City’s Workshops turn out everything from pen points to the Superdreadnaught Battleships
A seer once stated that Camden allegedly was a city of possibilities.
And then industries started to crop up within the boundaries of the City.
The first industry to enter our boundaries came into being when the Browning Brothers established a plant for the manufacture of dye-stuffs and at about the same time the American Nickel Works was started.
The next important venture in the industrial line was the founding of the Camden Iron Works by Jesse W. Starr, in 1845. Following closely upon that was the starting of the Esterbrook Pen plant, the first of its kind in America, devoted to the manufacture of steel writing pen points.
In 1883 the R. D. Wood Co. entered Camden and bought the site of the Camden Iron Works, operating it until 1922. The site and building some years later became what is now known as the Camden Civic Center. From 1883 on, this firm occupied a nationally important part in this particular line of business. Its industries gave employment to many residents of Camden and proved to be more or less a forerunner of the entrance of numerous business concerns in the Camden territory.
It was not so long after this that Camden became a center for yacht and shipbuilding enterprises and also for leather producing. Recently Camden became a center for the manufacture of airplanes. It already had been a producer of, as the Chamber of Commerce so aptly stated in its slogan, “Everything from Pens to Battleships”.
Thus, do we more or less boast of our ability to manufacture almost anything.
The first manufacturer in America to turn out pen points was the Esterbrook Pen Co., which maintains its plant in Camden.

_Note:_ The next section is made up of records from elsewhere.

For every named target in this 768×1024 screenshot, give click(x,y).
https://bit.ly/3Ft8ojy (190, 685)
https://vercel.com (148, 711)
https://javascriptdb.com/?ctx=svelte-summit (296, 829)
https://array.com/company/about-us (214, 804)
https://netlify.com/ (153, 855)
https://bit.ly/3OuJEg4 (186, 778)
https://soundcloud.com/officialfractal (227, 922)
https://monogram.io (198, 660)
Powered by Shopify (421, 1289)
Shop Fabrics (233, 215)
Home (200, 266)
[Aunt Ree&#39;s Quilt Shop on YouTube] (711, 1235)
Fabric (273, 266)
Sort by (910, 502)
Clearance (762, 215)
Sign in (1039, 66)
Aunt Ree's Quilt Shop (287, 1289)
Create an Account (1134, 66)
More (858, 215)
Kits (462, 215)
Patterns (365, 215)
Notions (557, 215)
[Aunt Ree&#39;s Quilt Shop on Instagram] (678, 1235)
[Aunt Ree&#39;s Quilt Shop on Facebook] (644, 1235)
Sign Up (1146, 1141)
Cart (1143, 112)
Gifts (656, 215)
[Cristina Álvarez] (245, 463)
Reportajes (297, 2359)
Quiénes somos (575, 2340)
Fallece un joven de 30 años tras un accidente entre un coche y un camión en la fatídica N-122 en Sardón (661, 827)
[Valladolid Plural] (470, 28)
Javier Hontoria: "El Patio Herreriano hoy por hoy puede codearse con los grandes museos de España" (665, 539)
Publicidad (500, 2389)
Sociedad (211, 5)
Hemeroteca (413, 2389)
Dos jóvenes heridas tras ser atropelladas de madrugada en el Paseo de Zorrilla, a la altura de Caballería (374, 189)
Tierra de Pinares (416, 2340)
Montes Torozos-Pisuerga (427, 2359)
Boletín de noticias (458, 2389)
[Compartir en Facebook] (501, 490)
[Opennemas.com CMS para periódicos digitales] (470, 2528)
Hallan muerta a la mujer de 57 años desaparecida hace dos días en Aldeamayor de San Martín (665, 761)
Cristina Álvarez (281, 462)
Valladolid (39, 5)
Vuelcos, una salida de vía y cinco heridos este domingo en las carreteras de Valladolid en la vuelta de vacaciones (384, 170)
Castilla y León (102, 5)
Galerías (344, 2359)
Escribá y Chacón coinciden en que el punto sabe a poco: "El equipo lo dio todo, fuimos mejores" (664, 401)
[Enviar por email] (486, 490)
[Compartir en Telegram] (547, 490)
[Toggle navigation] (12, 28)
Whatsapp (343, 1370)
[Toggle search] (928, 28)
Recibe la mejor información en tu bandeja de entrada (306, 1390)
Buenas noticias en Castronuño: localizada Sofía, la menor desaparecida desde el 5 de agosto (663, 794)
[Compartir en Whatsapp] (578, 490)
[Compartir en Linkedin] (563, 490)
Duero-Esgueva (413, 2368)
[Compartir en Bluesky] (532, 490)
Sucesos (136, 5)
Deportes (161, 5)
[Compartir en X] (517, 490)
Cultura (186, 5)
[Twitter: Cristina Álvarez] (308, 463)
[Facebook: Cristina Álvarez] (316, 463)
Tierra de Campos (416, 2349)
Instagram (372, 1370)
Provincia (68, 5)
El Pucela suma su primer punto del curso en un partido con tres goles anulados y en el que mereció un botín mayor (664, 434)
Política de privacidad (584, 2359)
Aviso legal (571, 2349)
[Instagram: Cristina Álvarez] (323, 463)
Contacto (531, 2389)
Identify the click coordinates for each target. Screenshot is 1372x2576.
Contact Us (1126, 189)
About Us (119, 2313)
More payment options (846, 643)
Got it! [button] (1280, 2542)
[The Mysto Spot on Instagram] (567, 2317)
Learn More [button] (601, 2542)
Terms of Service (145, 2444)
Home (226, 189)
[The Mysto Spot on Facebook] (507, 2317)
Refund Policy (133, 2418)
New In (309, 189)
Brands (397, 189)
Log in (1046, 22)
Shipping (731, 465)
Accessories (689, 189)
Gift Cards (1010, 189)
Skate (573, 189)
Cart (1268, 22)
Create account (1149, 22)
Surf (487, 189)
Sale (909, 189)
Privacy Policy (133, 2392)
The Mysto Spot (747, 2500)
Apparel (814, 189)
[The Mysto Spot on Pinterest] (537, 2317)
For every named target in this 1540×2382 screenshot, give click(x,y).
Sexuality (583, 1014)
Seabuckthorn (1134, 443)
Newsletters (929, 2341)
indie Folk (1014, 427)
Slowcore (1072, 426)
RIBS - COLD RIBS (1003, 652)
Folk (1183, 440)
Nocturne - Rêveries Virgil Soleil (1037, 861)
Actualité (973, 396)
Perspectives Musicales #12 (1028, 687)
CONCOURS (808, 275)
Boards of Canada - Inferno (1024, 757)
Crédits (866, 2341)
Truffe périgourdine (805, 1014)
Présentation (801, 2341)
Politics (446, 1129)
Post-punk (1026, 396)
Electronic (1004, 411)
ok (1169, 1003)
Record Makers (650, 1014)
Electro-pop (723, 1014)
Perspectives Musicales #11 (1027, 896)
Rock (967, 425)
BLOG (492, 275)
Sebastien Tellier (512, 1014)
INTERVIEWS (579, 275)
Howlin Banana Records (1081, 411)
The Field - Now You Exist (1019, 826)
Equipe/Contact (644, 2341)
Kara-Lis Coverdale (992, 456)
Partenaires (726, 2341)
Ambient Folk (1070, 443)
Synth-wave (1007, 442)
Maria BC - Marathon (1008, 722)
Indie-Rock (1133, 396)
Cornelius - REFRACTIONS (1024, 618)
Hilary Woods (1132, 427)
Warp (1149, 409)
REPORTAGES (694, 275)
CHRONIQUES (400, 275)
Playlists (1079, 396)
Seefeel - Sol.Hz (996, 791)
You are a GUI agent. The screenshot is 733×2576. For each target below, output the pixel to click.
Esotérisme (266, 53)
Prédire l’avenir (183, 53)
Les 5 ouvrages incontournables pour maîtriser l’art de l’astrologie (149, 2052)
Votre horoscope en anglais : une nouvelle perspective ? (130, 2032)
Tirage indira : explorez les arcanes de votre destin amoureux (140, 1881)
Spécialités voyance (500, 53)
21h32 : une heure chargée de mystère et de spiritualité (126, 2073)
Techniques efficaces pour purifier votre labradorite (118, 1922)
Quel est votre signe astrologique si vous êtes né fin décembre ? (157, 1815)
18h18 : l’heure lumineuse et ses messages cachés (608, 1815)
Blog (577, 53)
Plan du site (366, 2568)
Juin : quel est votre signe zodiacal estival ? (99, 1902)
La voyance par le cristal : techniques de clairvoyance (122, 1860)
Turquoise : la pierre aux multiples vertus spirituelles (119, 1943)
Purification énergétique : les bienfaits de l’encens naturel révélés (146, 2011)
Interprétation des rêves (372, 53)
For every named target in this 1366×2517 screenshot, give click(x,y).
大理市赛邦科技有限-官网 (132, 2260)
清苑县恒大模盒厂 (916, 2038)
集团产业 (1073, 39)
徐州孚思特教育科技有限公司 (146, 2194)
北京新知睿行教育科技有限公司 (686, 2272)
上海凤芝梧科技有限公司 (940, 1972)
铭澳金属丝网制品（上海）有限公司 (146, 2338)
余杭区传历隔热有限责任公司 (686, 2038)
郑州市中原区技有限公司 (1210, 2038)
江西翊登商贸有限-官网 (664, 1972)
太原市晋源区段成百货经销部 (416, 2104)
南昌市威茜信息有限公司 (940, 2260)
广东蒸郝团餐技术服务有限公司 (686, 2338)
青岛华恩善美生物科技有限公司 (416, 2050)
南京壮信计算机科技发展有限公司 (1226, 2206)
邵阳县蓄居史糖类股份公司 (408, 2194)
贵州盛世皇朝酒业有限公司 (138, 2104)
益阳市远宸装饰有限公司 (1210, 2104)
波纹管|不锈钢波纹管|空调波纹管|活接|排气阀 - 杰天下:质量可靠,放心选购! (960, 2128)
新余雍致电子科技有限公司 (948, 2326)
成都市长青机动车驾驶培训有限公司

The pen point is a very small product but we also turn out super-dreadnought battleships, at the American Brown Boveri Electric Corporation [Now the New York Shipbuilding shipyard– ed].
In Camden will be found the largest manufacturer of talking machines, soups, the greatest wool-scouring plant [Eavenson and Levering. –ed], the plant which produces the dies making colors on the $1.00 or $20.00 bill you have in your pocket, the flag staffs in virtually any government reservation, the private yachts owned by our wealthiest personages, the leather in the shoes worn by Mr. Smith and Mr. Wonder-Bilt, the laces worn by Milady and numerous other more or less staple commodities.
The reason why Camden is a center for these diversified industries rests largely with the fact already stated – climate, our labor market; our own industrial activities.